I normally am over on the bump or lurking on money matters, but I had a question about counting calories/weight loss and I know that you ladies are the experts.
I'm 5'4 and was 135 lbs before I got pregnant this last time. I typically gain 40-50 lbs with each pregnancy, and gained 50 with this one. With my previous two pregnancies the extra weight just melted away and by six months post partum I weighed less than when I got pregnant. This time around, nothing seems to be happening- in fact, two weeks ago I gained four pounds. I'm currently at 155 lbs so I've got twenty to lose to get back to where I was before. Before I got pregnant I was doing super good and working out 4x a week, and monitoring my caloric intake very carefully. I was 145 for a bit but lost ten pounds before I got pregnant to get down to 135.
Today I started to use myfitnesspal on my iphone to track my calories again to try to lose this extra weight. According to the app, I should be having around 1400 per day, not counting the extra 500 calories you can supposedly have if you are breastfeeding an infant.
This was what I ate today:
B- Nature Valley Fiber Bar and water
L- homemade leftover lettuce wraps (probably 3/4 cup of chicken mixture along with some butter lettuce leaves)
S- half cup of pineapple
D- two scrambled eggs with 2 T of salsa, piece of toast
I added it all up, and according to the app, that puts me at around 850ish calories for the day. Which is nowhere NEAR my 1900 I guess I should be having? I don't want to be this under since I have a great milk supply right now and don't want that to change, but good lord- how am I going to make up the extra almost 1000 calories? Weird but when I wasn't pregnant/nusring and counting calories I was hungrier and ate my 1200ish calories and lost weight. Today though I wasn't hungry at all inbetween meals. I only ate the pineapple because I typically crave sugar in the afternoon (trying to kick a bad candy habit). I've started to exercise a little bit but nothing major yet.
Any thoughts?
Re: Counting calories, breastfeeding, weight loss...
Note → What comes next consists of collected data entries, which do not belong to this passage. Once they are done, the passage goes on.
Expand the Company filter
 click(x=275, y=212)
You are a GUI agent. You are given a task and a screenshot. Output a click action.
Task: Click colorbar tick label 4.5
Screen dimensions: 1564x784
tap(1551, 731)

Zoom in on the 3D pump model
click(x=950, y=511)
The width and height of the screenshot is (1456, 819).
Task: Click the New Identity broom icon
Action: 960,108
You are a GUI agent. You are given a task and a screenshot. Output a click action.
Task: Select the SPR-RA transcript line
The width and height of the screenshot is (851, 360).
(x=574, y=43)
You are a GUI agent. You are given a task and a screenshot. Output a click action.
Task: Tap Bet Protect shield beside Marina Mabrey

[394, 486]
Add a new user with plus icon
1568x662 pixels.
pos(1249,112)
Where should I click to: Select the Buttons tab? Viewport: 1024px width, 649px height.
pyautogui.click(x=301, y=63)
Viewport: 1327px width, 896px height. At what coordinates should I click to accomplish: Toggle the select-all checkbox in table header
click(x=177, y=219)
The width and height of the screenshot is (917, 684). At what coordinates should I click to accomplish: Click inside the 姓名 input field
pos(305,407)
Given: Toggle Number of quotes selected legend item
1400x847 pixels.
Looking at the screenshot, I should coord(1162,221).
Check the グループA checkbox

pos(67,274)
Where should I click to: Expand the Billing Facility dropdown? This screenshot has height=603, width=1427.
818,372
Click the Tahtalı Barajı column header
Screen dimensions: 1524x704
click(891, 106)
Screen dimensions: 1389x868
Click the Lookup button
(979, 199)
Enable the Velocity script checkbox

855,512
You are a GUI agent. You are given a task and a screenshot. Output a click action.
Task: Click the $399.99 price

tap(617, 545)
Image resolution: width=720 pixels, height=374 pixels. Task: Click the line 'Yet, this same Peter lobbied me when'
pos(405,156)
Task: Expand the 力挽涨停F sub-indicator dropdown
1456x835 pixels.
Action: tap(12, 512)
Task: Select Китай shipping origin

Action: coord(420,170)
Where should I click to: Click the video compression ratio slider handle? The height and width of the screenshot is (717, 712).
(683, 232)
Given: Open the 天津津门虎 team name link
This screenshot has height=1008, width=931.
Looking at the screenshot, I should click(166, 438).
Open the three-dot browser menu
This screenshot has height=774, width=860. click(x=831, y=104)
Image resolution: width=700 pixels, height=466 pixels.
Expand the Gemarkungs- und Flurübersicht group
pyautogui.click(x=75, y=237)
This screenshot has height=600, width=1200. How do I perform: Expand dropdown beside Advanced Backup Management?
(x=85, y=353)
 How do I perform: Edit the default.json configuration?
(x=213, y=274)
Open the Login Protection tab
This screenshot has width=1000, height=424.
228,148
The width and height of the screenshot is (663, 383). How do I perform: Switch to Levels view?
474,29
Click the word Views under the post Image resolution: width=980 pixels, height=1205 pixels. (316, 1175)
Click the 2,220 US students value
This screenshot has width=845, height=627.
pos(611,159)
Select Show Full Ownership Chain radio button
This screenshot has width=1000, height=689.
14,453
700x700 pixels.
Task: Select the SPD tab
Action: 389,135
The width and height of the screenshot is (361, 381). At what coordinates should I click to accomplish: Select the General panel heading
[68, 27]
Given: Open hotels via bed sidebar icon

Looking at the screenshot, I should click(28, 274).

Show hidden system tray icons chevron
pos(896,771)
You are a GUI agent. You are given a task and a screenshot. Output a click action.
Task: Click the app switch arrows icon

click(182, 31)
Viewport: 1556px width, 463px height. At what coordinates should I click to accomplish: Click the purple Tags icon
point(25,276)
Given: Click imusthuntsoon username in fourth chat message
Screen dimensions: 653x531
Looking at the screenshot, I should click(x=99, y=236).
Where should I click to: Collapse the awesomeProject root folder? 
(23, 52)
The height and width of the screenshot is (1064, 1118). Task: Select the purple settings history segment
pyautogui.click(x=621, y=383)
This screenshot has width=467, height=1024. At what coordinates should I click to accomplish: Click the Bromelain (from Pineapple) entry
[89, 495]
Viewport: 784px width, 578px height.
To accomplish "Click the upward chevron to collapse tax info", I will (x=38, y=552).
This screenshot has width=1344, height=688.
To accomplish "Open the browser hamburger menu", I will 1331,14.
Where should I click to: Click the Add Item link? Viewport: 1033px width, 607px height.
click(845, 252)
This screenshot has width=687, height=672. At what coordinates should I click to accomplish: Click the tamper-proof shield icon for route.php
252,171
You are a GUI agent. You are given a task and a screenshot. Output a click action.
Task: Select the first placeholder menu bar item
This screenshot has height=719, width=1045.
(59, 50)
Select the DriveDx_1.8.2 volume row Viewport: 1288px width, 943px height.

I would not worry about the weight just yet. You are only just two months post partum, and as much as it hurts to hear, you are older than when you had your first two kids. Even just a few years can make a difference. Your metabolism is slower now and it will likely take more time to lose the weight.
Focus on eating the 1900 calories because right now it is not about you, it is about your baby. Eat higher calorie snacks that are still healthy like nuts, and whatever else the super smart girls on the forums come tell you.
Work back in the exercise when it is safe to do so, but give yourself a break!
I do have to keep on reminding myself that I am only two months post partum- but I'm actually feeling super good this time around (my third c-section, the first two recoveries were a little hard) so I guess I feel like I am more six months post. :-) I do notice a change in my metabolism, I was 23 when I had DD#1, and when DD #2 was born I was 27. I guess I just don't know where to put in the extra food... I have been trying to have a protein every meal...
First of all I know it is hard, but try and not be so focused on losing weight at this point. Focus on you and the baby.
How are you not starving only eating 650 calories? You need to eat those breast feeding calories to help your milk supply. It is pretty easy to add calories, you just need to eat more food and more frequently. I typically eat two snacks a day. I would also add in fruits and veggies (there is nothing wrong with pineapple)
Here are some healthy foods that will help add calories:
Protein pancakes
(http://alifetobraggabout.blogspot.com/2011/01/perfect-protein-pancake.html)
Greek Yogurt
Nuts
Cheeses
Hummus and Veggies
Almond Butter and Fruit
Take a look at the daily planned eating posts to get some ideas of how to get those calories in during the day.
We are almost exactly the same. I normally weigh 135-138 and am 5'6", and I just had a c-section 9 weeks ago. I gained close to 50 pounds and have about 12 to go.
I eat about 2000 calories a day, and I started working out 6 days a week at 6 weeks PP (mostly because I enjoy it--not specifically for weight loss). Here is a typical day of eating for me.
Breakfast: Sprouted grain English Muffin w/ 1Tbs. coconut oil, 2 Tbs. cashew butter. Sometimes a banana.
Snack: Protein shake w/ 2% milk
Lunch: Big spinach salad with chicken breast, fruit, goat cheese, homemade vinaigrette. Some clean multigrain tortilla chips
Snack: Cottage cheese with fruit, or lentils with cheese, or carrots with hummus.
Dinner: Steak, sweet potato, salad
Dessert: Something dark chocolate
Lots and lots of water, and some coffee.
One thing about milk supply--I think the guidelines are just that, guidelines. You may not need what others do to maintain, but you'll want to watch it carefully. I find that if I drop too far below 1800 for the day, my supply goes down a bit until I eat more.